··· DATA FOR REVIEW ···

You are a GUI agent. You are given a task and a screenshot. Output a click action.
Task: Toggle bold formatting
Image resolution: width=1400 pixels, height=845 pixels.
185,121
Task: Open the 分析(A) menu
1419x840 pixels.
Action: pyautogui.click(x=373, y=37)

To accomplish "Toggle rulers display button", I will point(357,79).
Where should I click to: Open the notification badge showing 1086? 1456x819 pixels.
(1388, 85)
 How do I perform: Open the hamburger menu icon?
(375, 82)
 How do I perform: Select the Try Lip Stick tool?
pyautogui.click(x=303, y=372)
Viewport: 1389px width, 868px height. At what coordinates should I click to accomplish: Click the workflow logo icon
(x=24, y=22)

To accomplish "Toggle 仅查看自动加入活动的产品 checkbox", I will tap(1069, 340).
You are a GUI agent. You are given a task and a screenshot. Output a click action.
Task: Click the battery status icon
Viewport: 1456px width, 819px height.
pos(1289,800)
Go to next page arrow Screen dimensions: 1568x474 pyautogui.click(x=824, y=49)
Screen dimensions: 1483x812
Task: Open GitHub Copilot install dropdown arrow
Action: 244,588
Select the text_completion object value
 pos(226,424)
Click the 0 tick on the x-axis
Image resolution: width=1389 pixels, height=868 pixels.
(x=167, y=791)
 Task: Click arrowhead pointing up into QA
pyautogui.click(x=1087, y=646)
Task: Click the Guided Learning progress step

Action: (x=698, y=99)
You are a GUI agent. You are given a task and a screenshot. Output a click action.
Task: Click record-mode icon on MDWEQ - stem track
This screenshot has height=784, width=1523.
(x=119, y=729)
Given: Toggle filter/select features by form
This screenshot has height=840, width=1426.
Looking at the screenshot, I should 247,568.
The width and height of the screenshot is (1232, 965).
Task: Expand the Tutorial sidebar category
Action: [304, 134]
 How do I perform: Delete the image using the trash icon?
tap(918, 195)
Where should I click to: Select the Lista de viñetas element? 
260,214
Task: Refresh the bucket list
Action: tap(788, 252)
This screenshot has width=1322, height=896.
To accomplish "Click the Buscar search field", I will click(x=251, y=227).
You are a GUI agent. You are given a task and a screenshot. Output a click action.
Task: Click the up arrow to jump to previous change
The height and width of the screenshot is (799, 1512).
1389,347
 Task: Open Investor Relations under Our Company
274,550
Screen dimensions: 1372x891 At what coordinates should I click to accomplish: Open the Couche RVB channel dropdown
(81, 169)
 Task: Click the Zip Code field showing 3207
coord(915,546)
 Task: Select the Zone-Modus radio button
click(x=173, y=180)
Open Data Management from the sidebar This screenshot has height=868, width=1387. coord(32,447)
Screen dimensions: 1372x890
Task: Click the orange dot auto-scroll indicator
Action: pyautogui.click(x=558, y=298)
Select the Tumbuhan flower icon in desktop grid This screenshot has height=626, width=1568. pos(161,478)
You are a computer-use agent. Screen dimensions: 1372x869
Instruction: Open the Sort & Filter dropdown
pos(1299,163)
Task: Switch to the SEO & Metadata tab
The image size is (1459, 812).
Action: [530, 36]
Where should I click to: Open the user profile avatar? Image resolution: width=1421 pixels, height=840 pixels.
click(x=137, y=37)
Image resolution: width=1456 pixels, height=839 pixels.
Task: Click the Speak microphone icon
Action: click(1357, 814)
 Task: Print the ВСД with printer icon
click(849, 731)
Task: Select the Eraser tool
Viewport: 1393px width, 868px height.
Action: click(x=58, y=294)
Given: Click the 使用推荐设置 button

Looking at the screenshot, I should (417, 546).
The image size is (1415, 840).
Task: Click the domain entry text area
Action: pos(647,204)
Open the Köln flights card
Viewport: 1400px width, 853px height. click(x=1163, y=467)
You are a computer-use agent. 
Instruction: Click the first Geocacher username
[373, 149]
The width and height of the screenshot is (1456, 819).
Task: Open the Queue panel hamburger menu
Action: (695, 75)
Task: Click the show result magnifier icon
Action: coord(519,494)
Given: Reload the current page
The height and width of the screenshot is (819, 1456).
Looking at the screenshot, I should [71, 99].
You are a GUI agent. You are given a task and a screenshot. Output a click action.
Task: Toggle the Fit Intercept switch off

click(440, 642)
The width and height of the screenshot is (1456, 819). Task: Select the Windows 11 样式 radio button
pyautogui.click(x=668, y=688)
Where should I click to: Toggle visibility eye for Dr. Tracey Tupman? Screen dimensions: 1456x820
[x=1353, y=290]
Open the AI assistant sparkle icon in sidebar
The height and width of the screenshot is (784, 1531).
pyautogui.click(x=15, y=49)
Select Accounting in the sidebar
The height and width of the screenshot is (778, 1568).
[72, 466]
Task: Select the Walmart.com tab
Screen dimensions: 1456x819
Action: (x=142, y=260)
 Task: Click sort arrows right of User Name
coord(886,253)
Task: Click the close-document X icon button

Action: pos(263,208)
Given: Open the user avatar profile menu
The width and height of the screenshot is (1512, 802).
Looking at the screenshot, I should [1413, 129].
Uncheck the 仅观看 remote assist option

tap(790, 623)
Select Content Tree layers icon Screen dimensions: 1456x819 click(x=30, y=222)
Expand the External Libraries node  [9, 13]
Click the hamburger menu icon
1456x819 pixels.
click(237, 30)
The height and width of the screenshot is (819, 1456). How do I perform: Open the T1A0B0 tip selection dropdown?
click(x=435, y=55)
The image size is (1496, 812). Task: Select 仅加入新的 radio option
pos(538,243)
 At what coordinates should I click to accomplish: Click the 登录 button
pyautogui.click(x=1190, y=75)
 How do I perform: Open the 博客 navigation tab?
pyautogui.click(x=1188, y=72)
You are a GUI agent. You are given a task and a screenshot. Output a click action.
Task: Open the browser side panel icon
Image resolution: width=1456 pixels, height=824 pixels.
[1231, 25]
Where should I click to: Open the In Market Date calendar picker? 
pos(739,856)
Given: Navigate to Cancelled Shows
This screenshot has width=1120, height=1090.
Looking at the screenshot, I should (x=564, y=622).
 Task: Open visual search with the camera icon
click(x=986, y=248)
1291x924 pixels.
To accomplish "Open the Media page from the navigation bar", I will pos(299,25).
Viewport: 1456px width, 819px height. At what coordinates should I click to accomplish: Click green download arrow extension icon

···

Reproduce verbatim the lines above, from the line with "The width and height of the screenshot is (1512, 802)." through the line with "Select Content Tree".

The width and height of the screenshot is (1512, 802).
Looking at the screenshot, I should [1413, 129].
Uncheck the 仅观看 remote assist option

tap(790, 623)
Select Content Tree layers icon Screen dimensions: 1456x819 click(x=30, y=222)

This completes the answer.